** START Document excerpt **

This is a recent column from Why Can’t I Eat My Dog?, an ongoing Q&A series about the strange inner workings of U.S. culture. The column is published each month in my newsletter.

Quandary

How do people know how long to clap/applaud at social events?
~Baylee

Anthropological Explanation

Baylee’s question sent me to JSTOR, bastion of academic articles. Unsurprisingly, music journals had a lot to say on this subject, most of it of the hand-wringing variety. (As in, “why, oh, why can’t our stupid audiences clap the way we professional performers think they should?”) But let’s step away from that cacophonous minefield–I’ve collected a few choice gems in the “Miscellany” section at the end–and talk about crowds, social norms, and communication. This discussion focuses on a U.S. cultural context, because that’s what I have the most experience with.

There are different schools of thought about what drives group behavior, some that allow for more individual agency and rationality than others. My attempt to answer this question will employ a mish-mash and I probably won’t provide an adequate literature review to trace their lineage. I’ll be talking about applause in terms of the social situation of a performance, but we can apply a similar analysis to sporting events, speeches, or any situation that involves a person or people set apart from the people whose role in the interaction is primarily observational.

Applause is a form of communication both between audience and performer and among audience members. It can encapsulate several meanings, often at once:

1. Indicating that the performance is over.
2. Demonstrating support of what just concluded.
3. Demonstrating support of the person or people who performed.

** END Document excerpt **
** START Raw data **

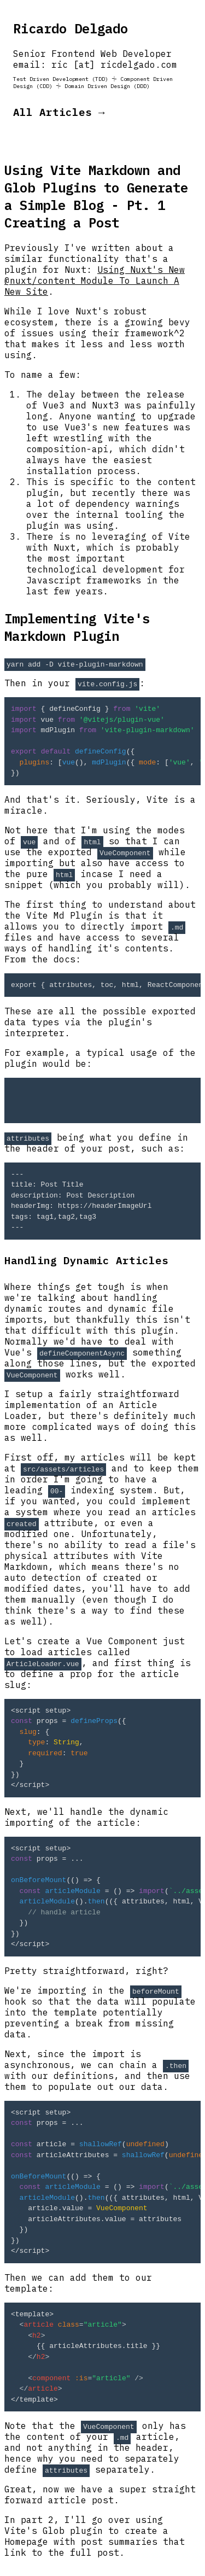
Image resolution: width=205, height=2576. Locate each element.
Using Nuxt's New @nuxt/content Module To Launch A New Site (94, 281)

** END Raw data **

• _Written tasks_:
A - Sum up the column on applause in two sentences.
B - Answer these questions using the column on applause:
(i) Where did the reader's question send the columnist?
(ii) How often is the column published?
(iii) Besides performances, what kinds of situations does the columnist say a similar analysis can cover?
C - Extend the column on applause from its last sentence, picking up after the third numbered meaning.

• _Outputs for the tasks_:
A - A reader asks how people know how long to clap at social events, and the columnist, after finding mostly hand-wringing about audiences in music journals on JSTOR, turns instead to crowds, social norms, and communication in a U.S. cultural context. The column treats applause as communication both between audience and performer and among audience members, with meanings that include signaling that a performance is over and showing support for both the performance and the people who gave it.

B -
(i) To JSTOR.
(ii) Each month, in the columnist's newsletter.
(iii) Sporting events, speeches, or any situation in which a person or people are set apart from others whose role is mainly to observe.

C -
4. Indicating a positive emotional or intellectual reaction to the performance.
5. Demonstrating adherence to social expectations of polite behavior.

Let’s unpack that last one. We have been conditioned to behave in certain ways depending on what context we find ourselves in. These are social norms. People who become members of an audience have joined in a ritual that triggers a set of behaviors, one of which is clapping at the conclusion of the performance. In addition, by becoming a member of the audience, people suspend certain individual behaviors in the service of greater group cohesion. Regardless of whether an individual enjoyed a given performance or not, that individuals is likely aware that society expects them to applaud when it is over. To not engage in the group act of applause would be making a strong statement against said performance. Unless an individual has reason to make their negative reaction to the performance publicly known, they are probably going to contribute a few halfhearted claps to the group’s applause at the “proper” moment.

Now that we’ve established the social expectations that generate the group response of applause in the first place, let’s move on to tackle Baylee’s question of how individuals within the group know when to stop clapping. It seems to happen spontaneously, but as we’ve seen from how applause begins, its cessation may also be partly automatic. This question turns on the idea of knowledge, which is a tricky thing to deal with anthropologically. As my professor Anne Lorimer reminded us time and again, “culture is in practice, not just in people’s heads.” So let’s see if we can find what audience members might be thinking in what they are doing when they stop applauding.

“Nowhere has controversy about mental processes been more salient than in theories of crowd behavior.”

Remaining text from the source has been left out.